Gothika
Gothika, en 2003, prend Halle Berry psy pour criminels et la fait basculer de l’autre côté des barreaux dans un hôpital psychiatrique hanté où les fantômes corrigent les dénis masculins à coups d’eau, de feu et de couloirs mouillés. Mathieu Kassovitz y dirige aussi Robert Downey Jr., Charles S. Dutton, Penélope Cruz et Bernard Hill avec une impolitesse visuelle qui n’a pas du tout été comprise par les gardiens du bon goût. Halle Berry y est bien meilleure que sa réputation ne l’indique, précisément parce qu’elle joue la sidération sans chercher à la rendre prestigieuse. Kassovitz, loin de La Haine, se retrouve dans une machine de studio baroque et la pousse malgré tout vers une laideur expressive assez délicieuse.
2003 est aussi l’année où les révélations sur les abus, les secrets institutionnels et les violences niées pèsent de plus en plus sur le climat culturel occidental, dans le sillage des scandales religieux et des guerres justifiées par de faux récits. Gothika fonctionne sur exactement cette logique : ce qu’on enferme revient, ce qu’on nie prend corps, et l’institution de soin cache du très sale.
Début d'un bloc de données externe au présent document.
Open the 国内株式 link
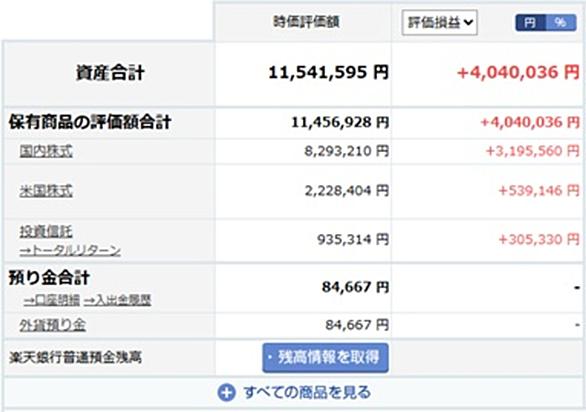Screen dimensions: 586x412 tap(46, 151)
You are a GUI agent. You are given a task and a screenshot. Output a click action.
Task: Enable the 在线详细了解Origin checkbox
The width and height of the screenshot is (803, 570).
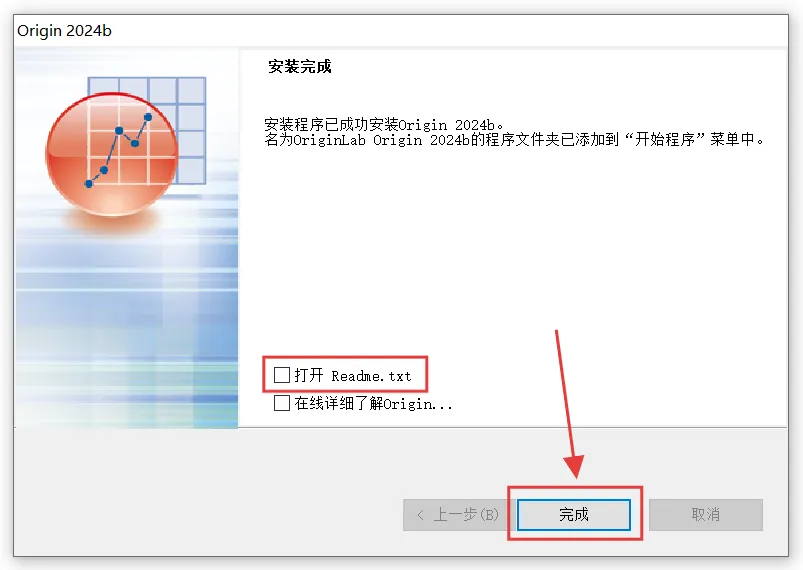point(282,403)
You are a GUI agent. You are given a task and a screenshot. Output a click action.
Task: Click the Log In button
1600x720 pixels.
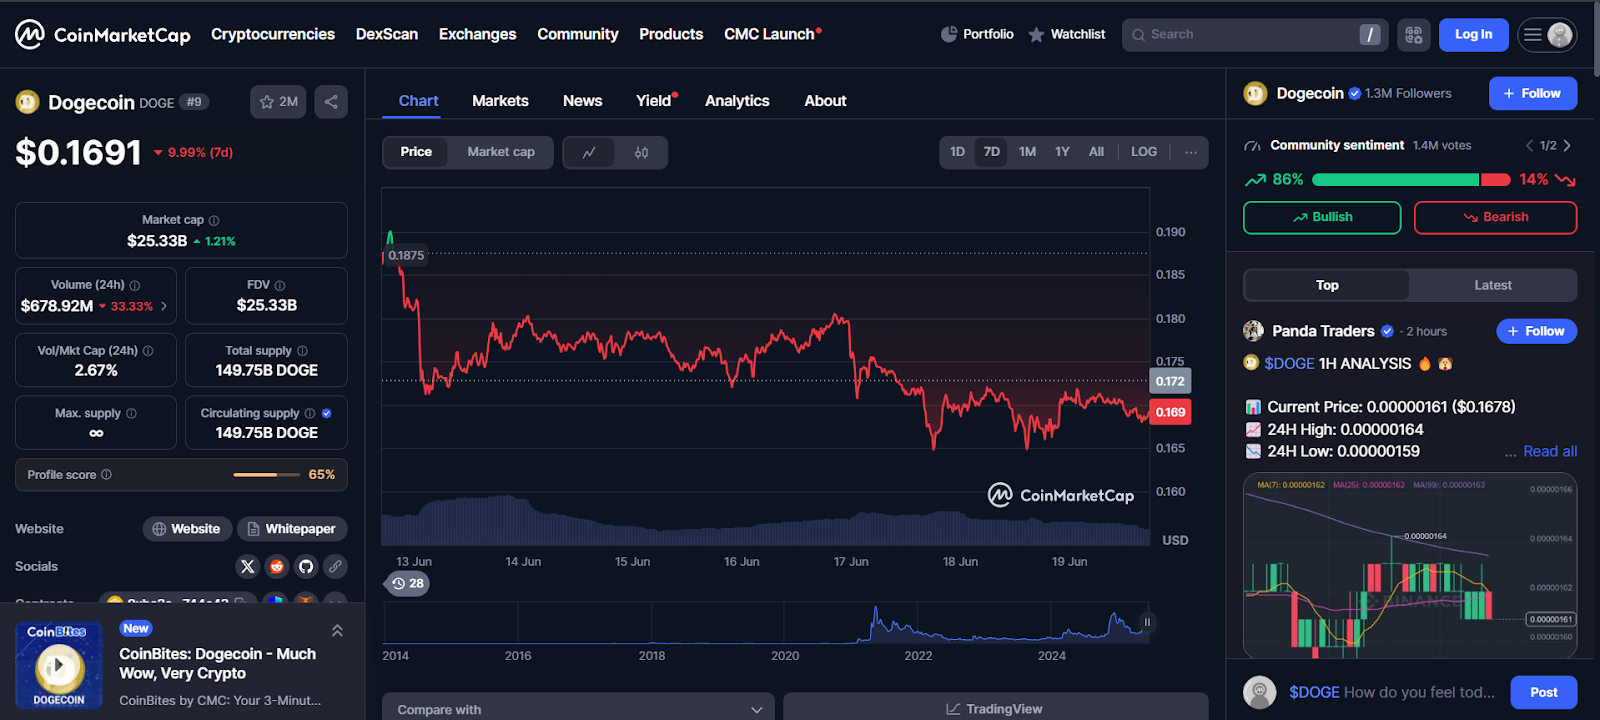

Ce n’est pas raffiné. C’est utilement vulgaire.
Le film est lourd, oui, et même un peu idiot par moments. Tant mieux. Il reste fidèle à son programme : faire d’un corps féminin captif le centre d’un système de visions humides et de culpabilités masculines fissurées. On aurait tort de lui demander d’être plus élégant qu’il ne veut l’être. Son intérêt est précisément d’être une sale histoire racontée de travers.
🎬 Le saviez-vous ?
une douche de décor aurait été mise hors pression après avoir “développé un goût excessif pour les apparitions à haut rendement spectral”.